Leo araç teknik muayenesinden kaldı. Arka frenler
arasındaki eşitsizlik yüzde 30 imiş. Kös kös çıktım. İki gün sonra sanayinin
yolunu tuttum.
Tanıdıktan tanıdığa, fren ustasının atölyesine sürdüm. Usta
ile çırağı -15-16 yaşında var yok, tatlı gülümsemeli, incecik bir oğlan-
lastikleri sökerken etrafa baktım.
Tabelalara. “Ford Konnek Orjinal Yedek Parçaları,” “Egzoz
emüsyon ölçümü” gibi bazıları tabelacıda yaptırılmış. Bazıları da isim
cisimlerini birlikte döküldükleri duvarlarına yazdırmış.
Derme çatma işliklere baktım.
Haşat arabalara. Hurda yığınlarına.
Usta, balataların sökülmesini çırağına bırakmıştı.
Başında yaşlı bir müşterinin çay içtiği döküntü masaya yöneldiğimi görünce ben
bir sandalye getireyim diye korkuluksuz, yüksek basamaklı merdivenden asma kata
koştu, eski bir sandalye indirdi, üzerine yine de bir gazete yaydı. “Buyurun!”
Duygulandım. Ardından demlediği ıhlamurdan ikram etti.
İşinin ehli olduğu izlenimi veriyor. Ve dürüst.

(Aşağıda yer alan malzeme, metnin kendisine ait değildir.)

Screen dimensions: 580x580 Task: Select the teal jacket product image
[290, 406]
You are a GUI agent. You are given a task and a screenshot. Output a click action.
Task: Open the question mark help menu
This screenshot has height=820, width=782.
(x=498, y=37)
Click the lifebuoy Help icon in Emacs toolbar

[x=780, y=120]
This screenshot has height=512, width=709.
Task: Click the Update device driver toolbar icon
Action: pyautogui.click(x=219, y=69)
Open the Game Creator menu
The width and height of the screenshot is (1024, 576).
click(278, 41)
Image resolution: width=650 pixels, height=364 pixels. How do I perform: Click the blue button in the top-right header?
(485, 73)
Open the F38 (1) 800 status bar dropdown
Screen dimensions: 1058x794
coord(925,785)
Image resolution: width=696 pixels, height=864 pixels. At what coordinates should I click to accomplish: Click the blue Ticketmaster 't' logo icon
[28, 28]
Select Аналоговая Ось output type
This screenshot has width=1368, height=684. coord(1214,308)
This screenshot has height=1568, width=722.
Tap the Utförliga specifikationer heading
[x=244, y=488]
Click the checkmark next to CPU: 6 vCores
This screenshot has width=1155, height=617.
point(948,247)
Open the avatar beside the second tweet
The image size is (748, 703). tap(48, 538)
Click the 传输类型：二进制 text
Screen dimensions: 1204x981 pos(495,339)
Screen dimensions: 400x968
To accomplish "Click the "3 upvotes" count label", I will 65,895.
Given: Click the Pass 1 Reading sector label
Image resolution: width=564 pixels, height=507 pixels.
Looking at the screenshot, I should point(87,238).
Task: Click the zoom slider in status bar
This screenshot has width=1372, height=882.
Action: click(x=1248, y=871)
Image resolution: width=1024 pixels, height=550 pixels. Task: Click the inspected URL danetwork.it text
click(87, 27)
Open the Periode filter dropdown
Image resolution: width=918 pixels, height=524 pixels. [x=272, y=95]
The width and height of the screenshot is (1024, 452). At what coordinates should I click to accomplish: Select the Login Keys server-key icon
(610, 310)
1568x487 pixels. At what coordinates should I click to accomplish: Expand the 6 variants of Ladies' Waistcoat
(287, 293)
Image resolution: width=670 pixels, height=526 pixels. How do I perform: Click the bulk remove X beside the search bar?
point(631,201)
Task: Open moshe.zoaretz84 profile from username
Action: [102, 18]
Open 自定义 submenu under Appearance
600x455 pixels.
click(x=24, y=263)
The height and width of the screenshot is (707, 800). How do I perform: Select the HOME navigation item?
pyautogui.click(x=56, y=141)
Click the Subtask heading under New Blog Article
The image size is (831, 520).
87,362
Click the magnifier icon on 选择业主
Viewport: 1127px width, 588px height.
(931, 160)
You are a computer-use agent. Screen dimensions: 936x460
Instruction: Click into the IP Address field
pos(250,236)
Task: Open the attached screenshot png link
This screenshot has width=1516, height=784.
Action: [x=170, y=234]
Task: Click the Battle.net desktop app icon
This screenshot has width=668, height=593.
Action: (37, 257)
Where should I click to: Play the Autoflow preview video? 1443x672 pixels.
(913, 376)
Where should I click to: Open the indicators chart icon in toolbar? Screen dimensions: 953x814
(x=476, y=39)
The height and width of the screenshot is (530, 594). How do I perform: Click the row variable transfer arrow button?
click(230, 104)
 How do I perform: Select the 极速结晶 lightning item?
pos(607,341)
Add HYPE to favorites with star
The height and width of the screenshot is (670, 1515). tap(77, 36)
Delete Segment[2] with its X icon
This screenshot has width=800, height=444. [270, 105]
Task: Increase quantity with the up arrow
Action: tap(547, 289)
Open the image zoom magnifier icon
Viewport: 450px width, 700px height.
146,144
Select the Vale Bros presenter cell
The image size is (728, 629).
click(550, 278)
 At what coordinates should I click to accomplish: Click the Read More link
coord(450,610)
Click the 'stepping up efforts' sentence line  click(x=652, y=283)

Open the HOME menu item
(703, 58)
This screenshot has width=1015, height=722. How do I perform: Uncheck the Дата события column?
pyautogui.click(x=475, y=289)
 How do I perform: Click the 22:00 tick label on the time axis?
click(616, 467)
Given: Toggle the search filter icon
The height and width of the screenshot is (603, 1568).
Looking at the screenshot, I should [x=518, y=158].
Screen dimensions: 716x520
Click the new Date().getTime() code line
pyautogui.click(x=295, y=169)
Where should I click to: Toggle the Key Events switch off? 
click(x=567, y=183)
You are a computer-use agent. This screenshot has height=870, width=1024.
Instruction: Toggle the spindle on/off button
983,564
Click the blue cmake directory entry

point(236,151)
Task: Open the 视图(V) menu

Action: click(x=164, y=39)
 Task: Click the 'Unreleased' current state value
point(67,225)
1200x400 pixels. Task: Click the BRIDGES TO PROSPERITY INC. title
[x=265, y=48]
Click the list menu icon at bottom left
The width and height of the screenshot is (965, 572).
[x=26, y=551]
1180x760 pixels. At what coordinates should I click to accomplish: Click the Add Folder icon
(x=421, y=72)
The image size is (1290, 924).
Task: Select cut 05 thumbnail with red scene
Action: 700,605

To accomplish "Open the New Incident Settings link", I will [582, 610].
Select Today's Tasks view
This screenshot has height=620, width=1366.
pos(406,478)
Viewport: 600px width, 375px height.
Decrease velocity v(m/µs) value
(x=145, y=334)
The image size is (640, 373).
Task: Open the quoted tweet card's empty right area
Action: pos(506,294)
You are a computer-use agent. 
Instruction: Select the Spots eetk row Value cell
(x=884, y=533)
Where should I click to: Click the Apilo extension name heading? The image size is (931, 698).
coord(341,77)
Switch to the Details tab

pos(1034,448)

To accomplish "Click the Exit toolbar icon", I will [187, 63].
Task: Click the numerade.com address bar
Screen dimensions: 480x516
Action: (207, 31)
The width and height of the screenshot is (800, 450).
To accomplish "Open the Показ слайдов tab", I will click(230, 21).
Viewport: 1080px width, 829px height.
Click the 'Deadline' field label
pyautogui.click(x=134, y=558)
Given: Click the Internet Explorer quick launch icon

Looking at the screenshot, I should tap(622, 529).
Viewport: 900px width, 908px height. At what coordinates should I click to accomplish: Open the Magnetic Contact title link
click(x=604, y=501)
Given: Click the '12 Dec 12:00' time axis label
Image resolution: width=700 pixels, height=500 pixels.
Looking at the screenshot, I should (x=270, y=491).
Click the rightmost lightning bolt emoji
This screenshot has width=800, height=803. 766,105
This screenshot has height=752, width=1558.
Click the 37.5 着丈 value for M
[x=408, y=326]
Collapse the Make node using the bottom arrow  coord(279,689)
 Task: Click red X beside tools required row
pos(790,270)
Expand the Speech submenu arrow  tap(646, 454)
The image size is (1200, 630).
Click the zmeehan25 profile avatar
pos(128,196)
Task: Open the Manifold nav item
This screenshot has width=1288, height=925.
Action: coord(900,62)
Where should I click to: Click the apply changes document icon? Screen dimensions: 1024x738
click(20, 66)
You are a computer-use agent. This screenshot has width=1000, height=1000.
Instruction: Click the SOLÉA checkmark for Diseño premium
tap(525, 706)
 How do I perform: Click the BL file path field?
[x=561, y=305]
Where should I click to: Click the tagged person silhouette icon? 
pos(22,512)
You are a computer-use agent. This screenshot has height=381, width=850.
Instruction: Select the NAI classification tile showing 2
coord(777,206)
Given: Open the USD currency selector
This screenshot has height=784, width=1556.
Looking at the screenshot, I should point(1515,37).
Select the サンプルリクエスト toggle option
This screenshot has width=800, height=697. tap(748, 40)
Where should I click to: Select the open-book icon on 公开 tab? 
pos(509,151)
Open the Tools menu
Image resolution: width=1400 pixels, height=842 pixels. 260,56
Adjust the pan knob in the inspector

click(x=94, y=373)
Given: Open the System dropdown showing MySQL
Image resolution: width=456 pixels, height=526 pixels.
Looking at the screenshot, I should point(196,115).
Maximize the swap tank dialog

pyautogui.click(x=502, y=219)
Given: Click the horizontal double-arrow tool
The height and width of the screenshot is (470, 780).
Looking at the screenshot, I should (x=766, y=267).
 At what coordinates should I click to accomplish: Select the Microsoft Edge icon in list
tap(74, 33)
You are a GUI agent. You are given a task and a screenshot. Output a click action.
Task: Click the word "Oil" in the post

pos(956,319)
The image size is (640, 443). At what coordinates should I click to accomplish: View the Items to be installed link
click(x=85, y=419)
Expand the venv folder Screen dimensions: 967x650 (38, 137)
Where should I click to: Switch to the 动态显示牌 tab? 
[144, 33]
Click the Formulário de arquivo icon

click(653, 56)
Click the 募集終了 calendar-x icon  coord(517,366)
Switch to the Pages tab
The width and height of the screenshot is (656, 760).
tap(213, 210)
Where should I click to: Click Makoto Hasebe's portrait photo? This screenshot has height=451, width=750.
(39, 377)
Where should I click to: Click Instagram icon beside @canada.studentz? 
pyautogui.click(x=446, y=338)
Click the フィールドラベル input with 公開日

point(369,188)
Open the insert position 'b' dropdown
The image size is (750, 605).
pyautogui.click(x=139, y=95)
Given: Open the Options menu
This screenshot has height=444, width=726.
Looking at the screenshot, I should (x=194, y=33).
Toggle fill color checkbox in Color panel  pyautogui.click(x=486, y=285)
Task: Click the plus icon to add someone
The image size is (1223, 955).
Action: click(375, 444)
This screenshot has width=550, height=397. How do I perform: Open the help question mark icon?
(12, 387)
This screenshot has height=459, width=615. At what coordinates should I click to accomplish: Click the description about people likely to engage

Buradaki işlerin on katına yapıldığı ışıltılı servisleri
düşündüm. Bilgisayarlı ölçüm cihazlarını, işlem standartlarını.
Sonra, bu servislerin zuhur etmesinden çok öncesinden
beri var olan ustalar ile çıraklarını. Onların ölüyü ayağa kaldıran
hünerlerini, buluşçuluklarını, yoktan var edişlerini. Daha adı bilinmezden önce
kendi bilinip uygulanan geri dönüşümü.
Bu yandaki ustalarla çırakların bilgisayarlı ölçüm
aletleri yerine deneyimle bilenmiş sezgilerini düşündüm. Kılavuz kitaplar
yerine hisleriyle hareket etmelerini. Uğraştıkları araçlar da alt ve en fazla
orta sınıf. Yani neden olmasın?
Yine de, böyle dışarıdan bakıldığında ne kadar kararlama,
körlemesine bir çalışma görünüyor. Olur
olur, idare eder ve sağlıklı olmaz
hükümleri arasında gidip gelen bir el yordamı.
Fren merkezi yağ kaçırmış, farkın nedeni yüzde doksan
buymuş. Çırak mobilete atladığı gibi parça almaya yollandı.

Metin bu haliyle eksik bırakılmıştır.